И наконец, о содержании книги. Оно не отражает наследие всех участников интеллектуального содружества, вошедшего в историю философии под именем Львовско-варшавской школы. Причины этого различны. Несомненно, к ним следует отнести многочисленность Школы.[7] В этой связи возникает трудность в отборе главных действующих лиц и критерия, по которому такой отбор должен осуществляться. В явном виде ни первые, ни второе не сформулировано в книге. Пожалуй, единственным значимым фактором при написании книги был язык, послуживший главным ее героям предметом и инструментом исследования. Проводимая на этой основе селекция привела к тому, что некоторые центральные фигуры в Школе были оставлены без внимания. Это касается прежде всего Владислава Татаркевича и Владислава Витвицкого. Но эту же судьбу разделил и Тадеуш Чежовский, в творчестве которого онтология и семантика, особенно в начальном периоде, превалировали. Таким образом, "за бортом" осталась история философии (кроме истории логики), эстетика, психология.

Не только из-за неполноты материала, но и по многим прочим причинам книга не совершенна. Автор считает, что единственной совершенной книги о Львовско-варшавской школе и не может быть написано. Возможно в будущем появятся книги, критически рассматривающие это научное содружество с различных точек зрения: под углом истории идей, психологии, эстетики, этики, семиотики, методологии, философии науки и прочих философских дисциплин. Здесь имеются в виду, конечно, книги на русском языке. На польском языке и в переводах с него число публикаций, посвященных Школе, неустанно растет. Одна из таких работ (по мнению автора - лучшая) - монография Я.Воленского "Львовско-варшавская философская школа" и послужила при написании настоящего труда образцом критического и доброжелательного отношения к наследию польских ученых.


РАЗДЕЛ I. ЛЬВОВСКО-ВАРШАВСКАЯ ШКОЛА В ИСТОРИЧЕСКОЙ ПЕРСПЕКТИВЕ.

Глава I. Истоки Львовско-варшавской философской школы.

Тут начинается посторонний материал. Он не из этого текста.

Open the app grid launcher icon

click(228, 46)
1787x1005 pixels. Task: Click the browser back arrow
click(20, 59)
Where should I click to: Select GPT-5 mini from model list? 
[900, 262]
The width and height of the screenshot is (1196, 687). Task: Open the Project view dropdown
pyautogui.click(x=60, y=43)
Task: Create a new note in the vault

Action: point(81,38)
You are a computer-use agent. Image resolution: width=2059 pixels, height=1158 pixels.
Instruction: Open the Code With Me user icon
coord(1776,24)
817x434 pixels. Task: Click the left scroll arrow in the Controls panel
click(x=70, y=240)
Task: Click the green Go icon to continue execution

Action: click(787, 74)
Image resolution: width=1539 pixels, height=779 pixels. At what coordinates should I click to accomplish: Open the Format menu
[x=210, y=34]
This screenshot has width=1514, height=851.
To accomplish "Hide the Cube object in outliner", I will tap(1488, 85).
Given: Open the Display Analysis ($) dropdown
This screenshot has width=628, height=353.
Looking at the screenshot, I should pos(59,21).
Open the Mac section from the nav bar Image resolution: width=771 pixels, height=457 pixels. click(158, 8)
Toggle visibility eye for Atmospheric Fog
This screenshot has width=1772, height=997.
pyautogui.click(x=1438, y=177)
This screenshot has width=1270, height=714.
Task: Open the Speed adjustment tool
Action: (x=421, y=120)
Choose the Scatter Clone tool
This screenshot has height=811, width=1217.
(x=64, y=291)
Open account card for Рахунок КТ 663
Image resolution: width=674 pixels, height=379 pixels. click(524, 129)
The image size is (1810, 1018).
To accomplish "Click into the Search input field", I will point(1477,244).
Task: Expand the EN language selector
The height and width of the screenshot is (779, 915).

§ 1. Философская позиция Ф.Брентано.

Творчество ученых Львовско-варшавской школы классифицируют как философию аналитическую, или, характеризуемую более широко, как научную. В середине ХХ ст. широко распространенным представлением о научной философии было мнение, будто бы наиболее характерным ее представителем был Венский кружок. Сегодня, т.е. в конце ХХ ст. истоки научной философии в Центральной Европе усматривают в австрийской философии XIX ст., центральной фигурой которой был Франц Брентано. Б.Смит [1994] высказывает даже следующий тезис: «[...] центрально-европейскую традицию логического позитивизма, в частности, а научной философии в общем следует понимать как часть наследия точной и аналитической философии Франца Брентано». (S.44)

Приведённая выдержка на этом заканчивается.